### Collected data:
Start of Block
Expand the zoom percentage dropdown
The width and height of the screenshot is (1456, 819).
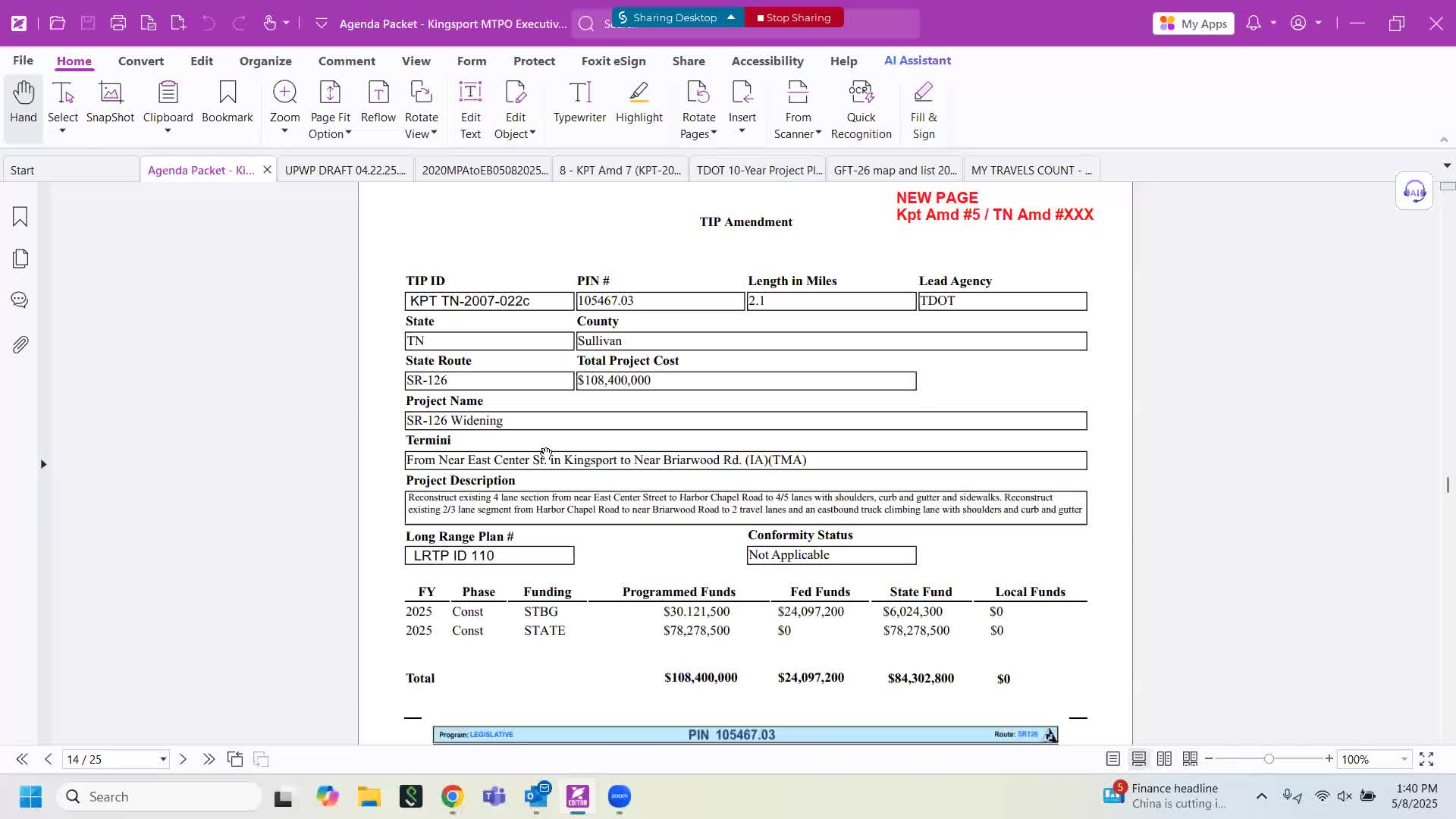pos(1404,759)
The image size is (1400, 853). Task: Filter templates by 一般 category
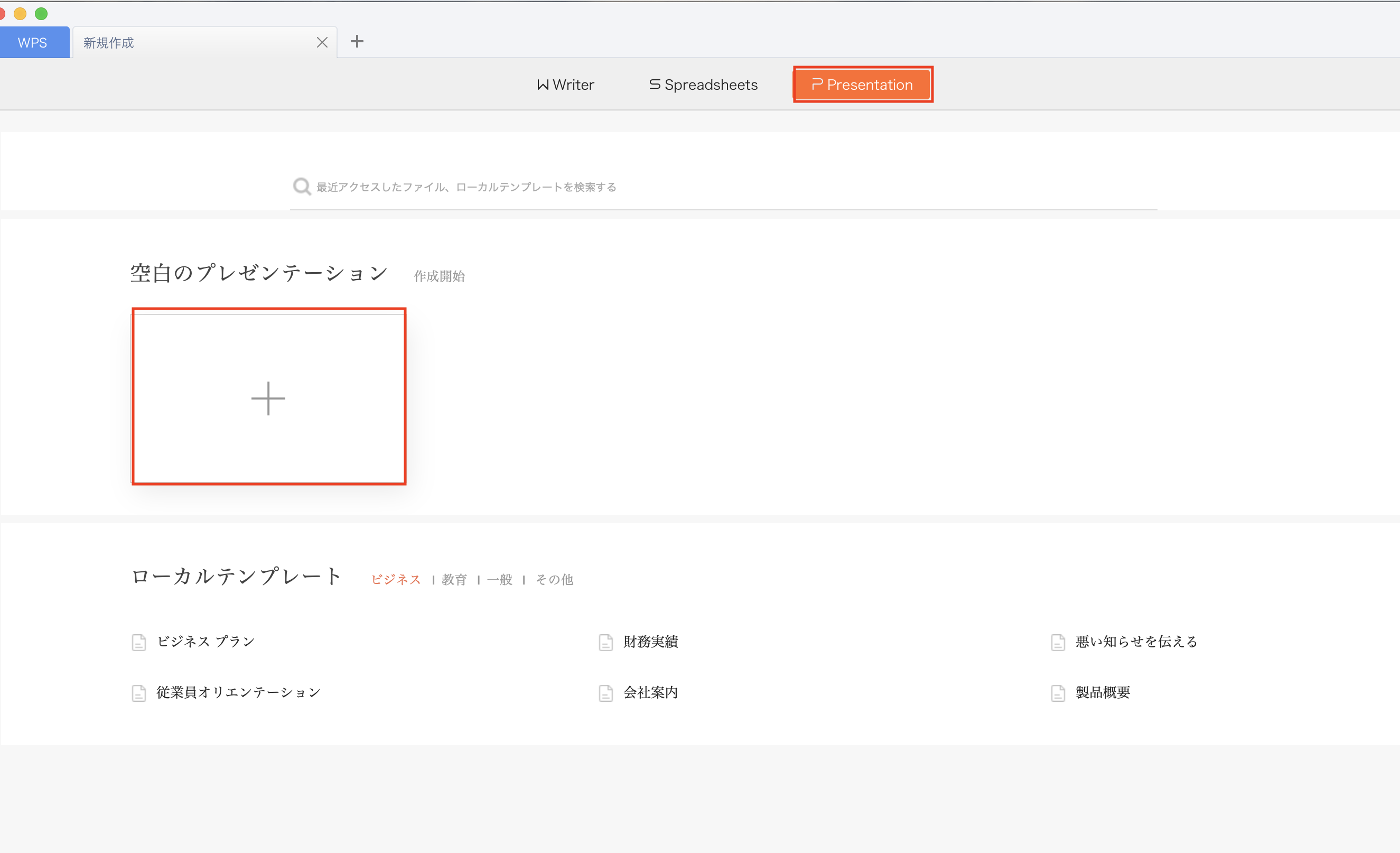pos(499,579)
End of Block
### ACTIVITY:
Leaving all pictures aside, print exactly the lines from the one that contains "The image size" through the last line of the data above, inclusive.

### REPLY TO THE TASK:
The image size is (1400, 853). Task: Filter templates by 一般 category
pos(499,579)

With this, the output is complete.